AIM OF THE EXERCISE:
Reproduce the listing below word for word, leaving out the pictures.

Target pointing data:
* * *

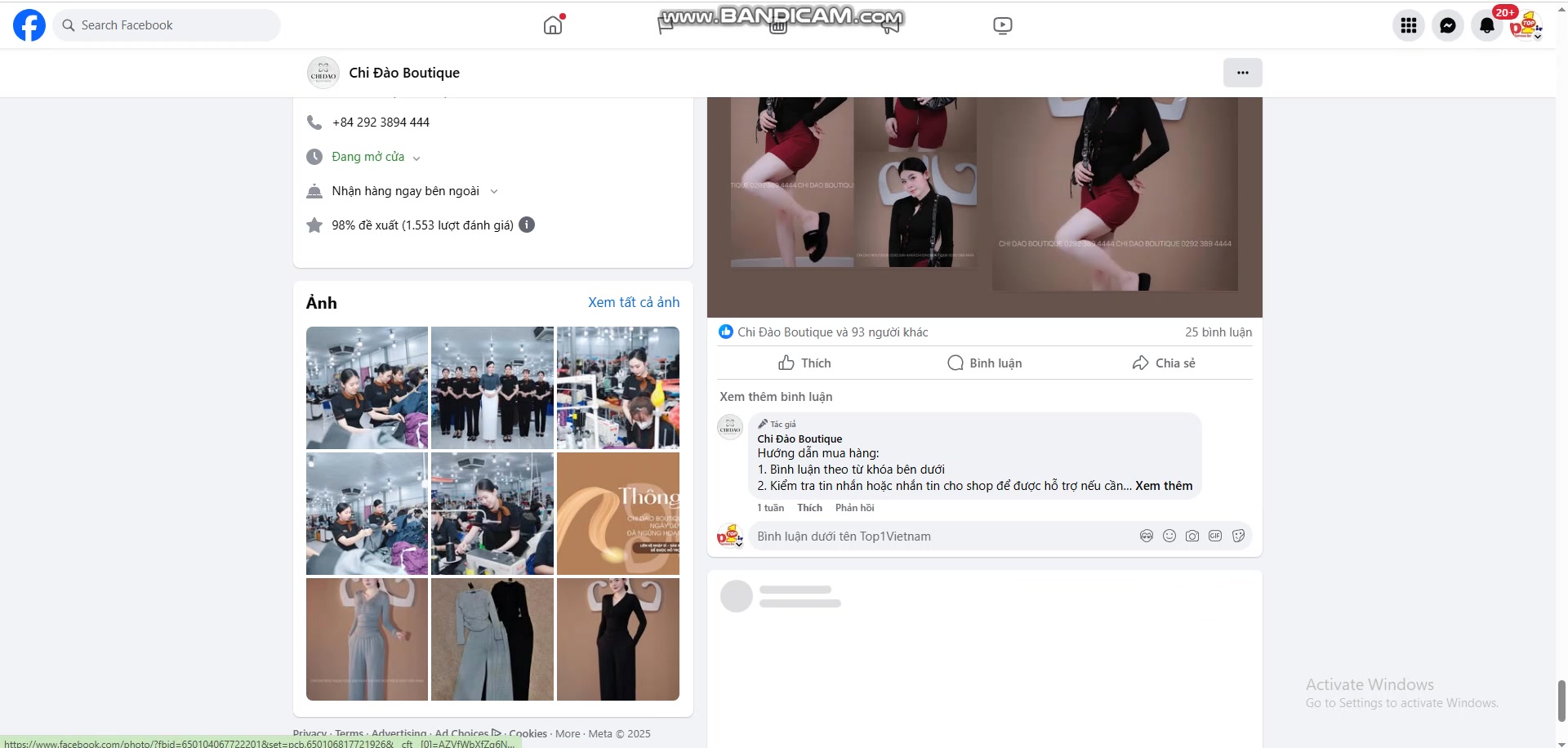Open the grid Menu icon

pyautogui.click(x=1408, y=25)
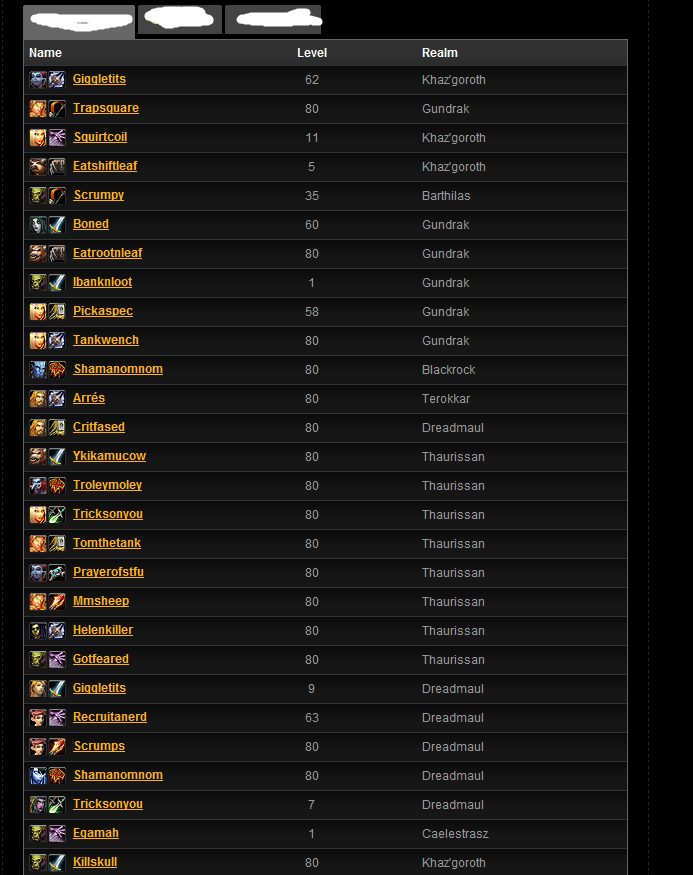Click the race icon next to Trapsquare
The height and width of the screenshot is (875, 693).
[x=38, y=108]
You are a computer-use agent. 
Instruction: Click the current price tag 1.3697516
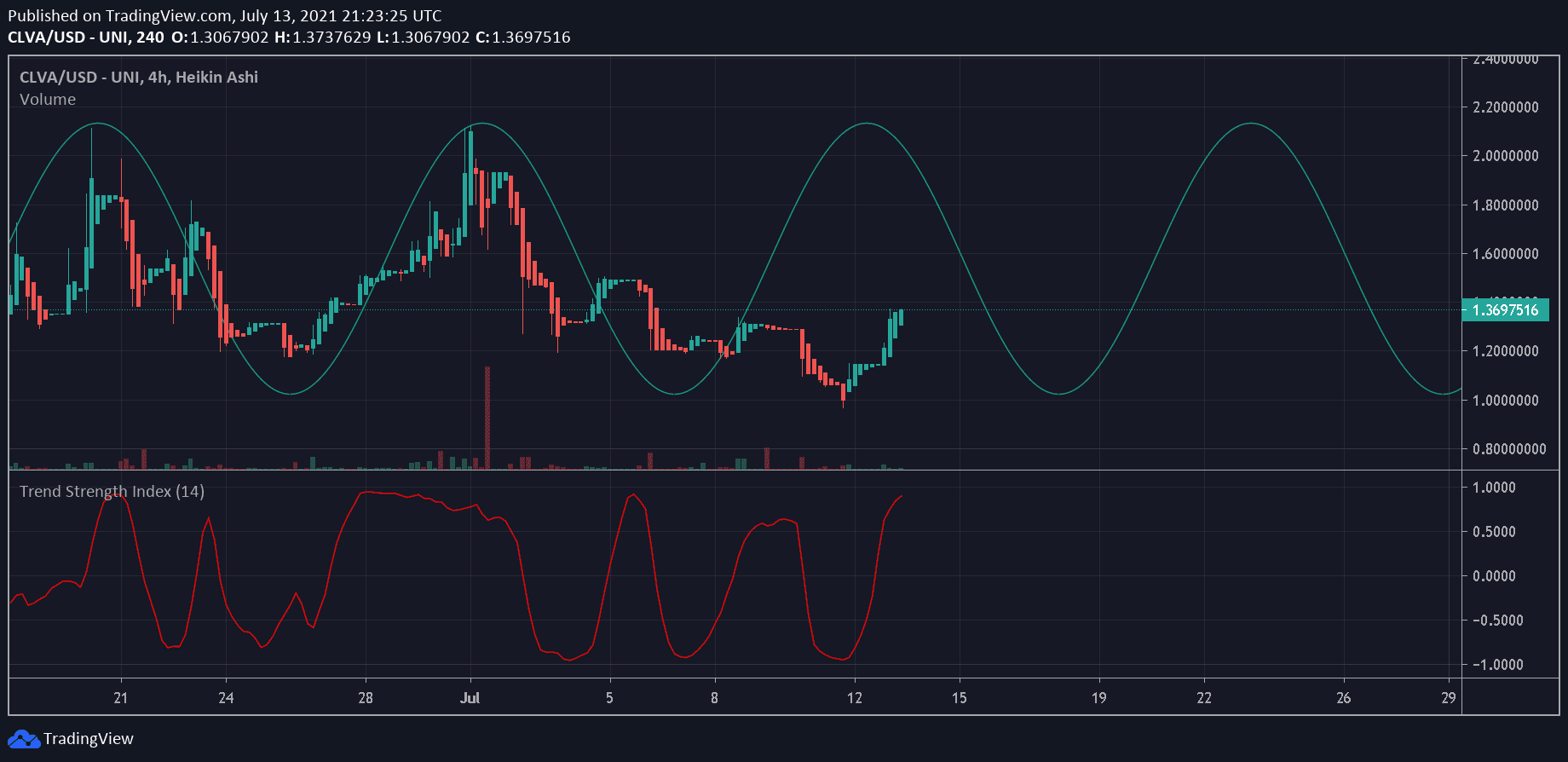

* * *

RESULT OF THIS TASK:
Open the grid Menu icon

pyautogui.click(x=1408, y=25)
Click the race icon next to Trapsquare
The height and width of the screenshot is (875, 693).
[x=38, y=108]
You are a computer-use agent. 
Instruction: Click the current price tag 1.3697516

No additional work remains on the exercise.